In this crazy postmodern milieu that we live in, the revered field of of science, with its deep commitment to smoking out causality, has mysteriously led to widespread convictions of randomness.  This perhaps began its accelerative phase with the genius of Darwin pinning his monumental theory of evolution to the notion of randomness.  Concrete evidence has proven the theory of evolution as a powerful scientific tool for accounting for the origin of species.  Of course, explaining things backwards is much easier than predicting the nature of future evolution, other than predicting that we will evolve in some random (sic) way.  Randomness is a notion at least as resistant to a coherent cosmology and worldview as the notion of God.  More troubling, randomness, that which has neither antecedent or predictability/causality is exactly the mythology that science is designed to debunk.  While inserting a “miracle” that cannot be measured by science by either observation or in principle may be irresistible if you can convince others to go along with it, but it is not science.  Randomness is no more a scientific principle than God.  Randomness is not a scientific principle — as God is not.  This facet of the philosophy of science can only be ignored at our own peril.  Quite telling, the field of mathematics has failed to identify any form of mathematics that gives adequate support for the unproven assertion of randomness.  Randomness can rightly be pursued as a hypothesis within metaphysics, the realm in which God is explored.  Still, randomness strikes me as antimatter in the matter of coherency.  We do know that any complete coherence MUST contain more true statements than ANY possible logical system can contain within itself.  This is a space that is in principle incompletely accessible by science and mathematics.  This is a space big enough and unknown enough for God and free will to reside or originate.  Is such a neighborhood the zip code for randomness?  At best, it can not be proven by science or mathematics.
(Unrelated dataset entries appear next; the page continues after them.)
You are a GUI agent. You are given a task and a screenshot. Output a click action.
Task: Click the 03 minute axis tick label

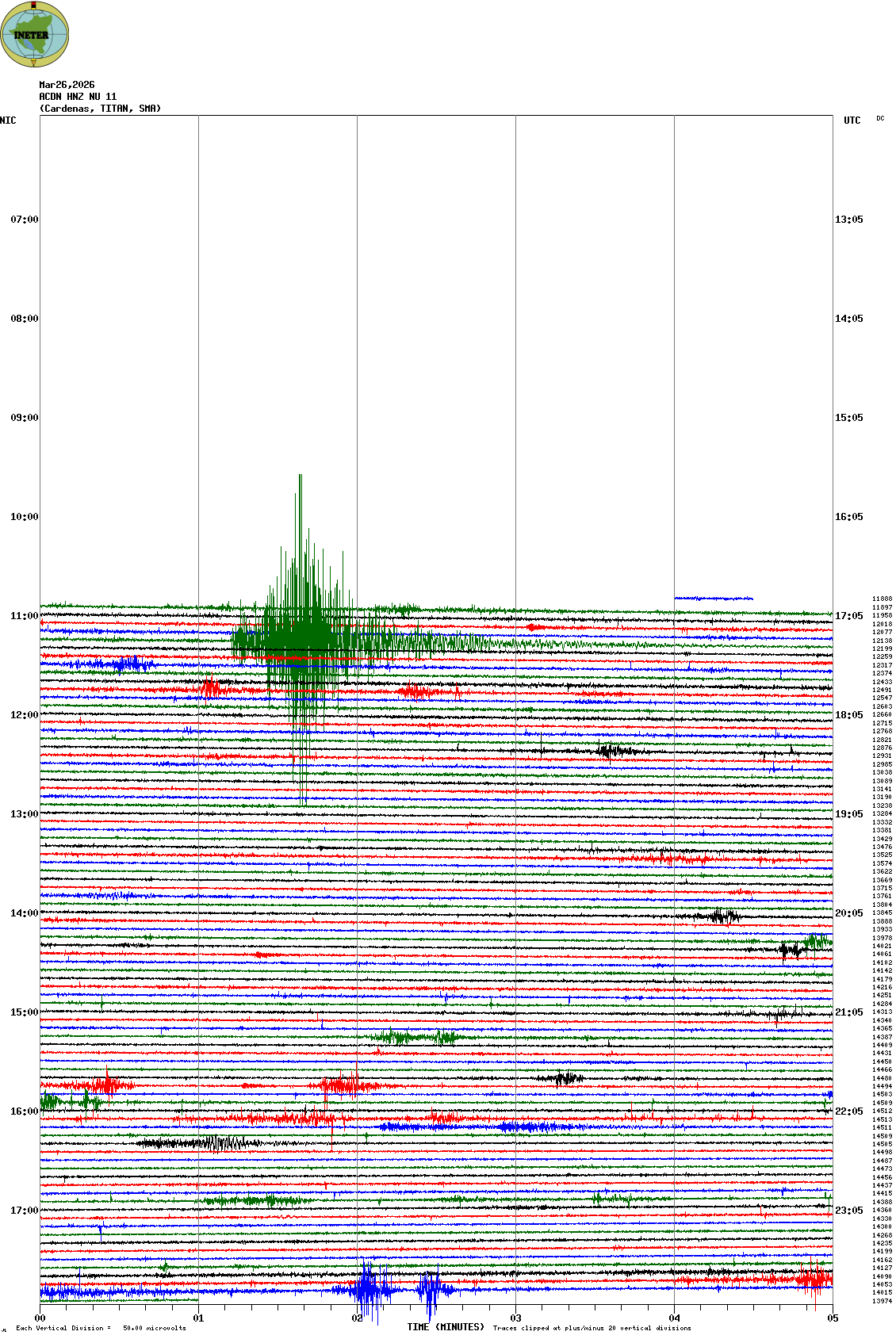[x=515, y=1318]
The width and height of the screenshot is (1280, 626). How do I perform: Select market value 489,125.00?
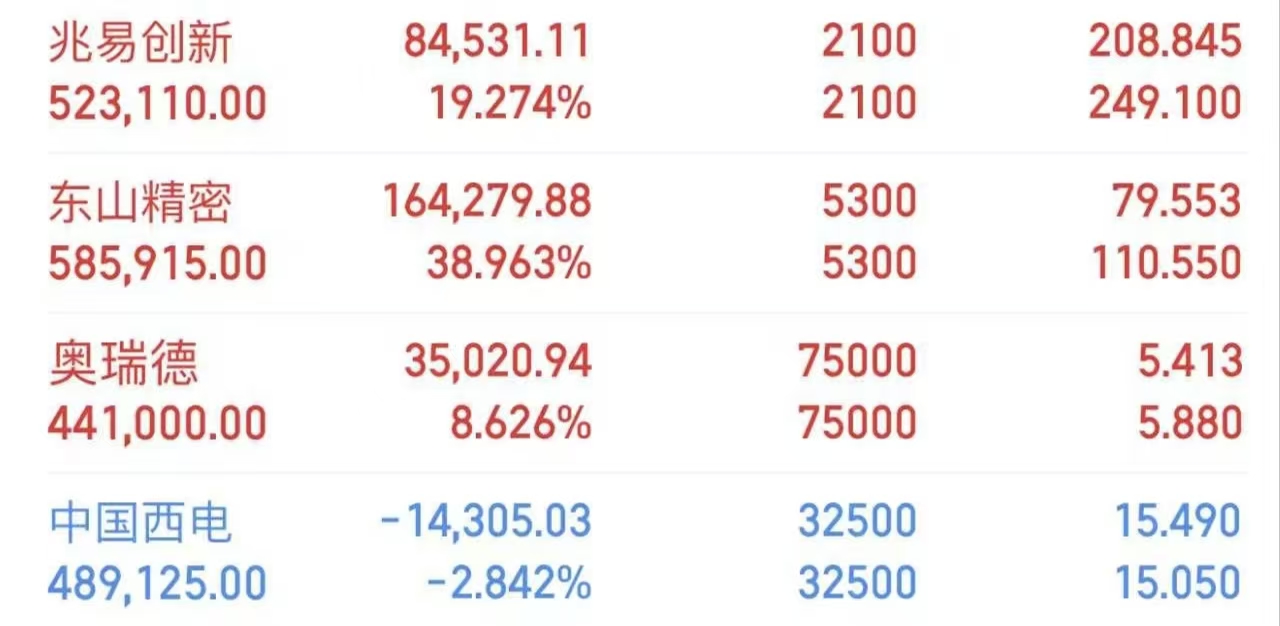tap(158, 583)
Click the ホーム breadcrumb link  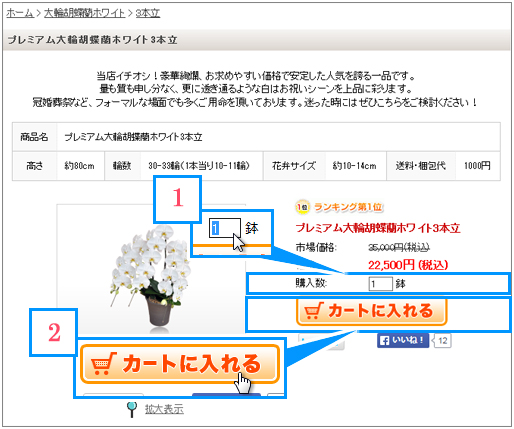pos(20,13)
Here is a little more on Gödel’s Incompleteness Theorem, the mathematical proof under-girding such thoughts:

“In 1931, the Czech-born mathematician Kurt Gödel demonstrated that within any given branch of mathematics, there would always be some propositions that couldn’t be proven either true or false using the rules and axioms… of that mathematical branch itself. You might be able to prove every conceivable statement about numbers within a system by going outside the system in order to come up with new rules and axioms, but by doing so you’ll only create a larger system with its own unprovable statements. The implication is that all logical system of any complexity are, by definition, incomplete; each of them contains, at any given time, more true statements than it can possibly prove according to its own defining set of rules.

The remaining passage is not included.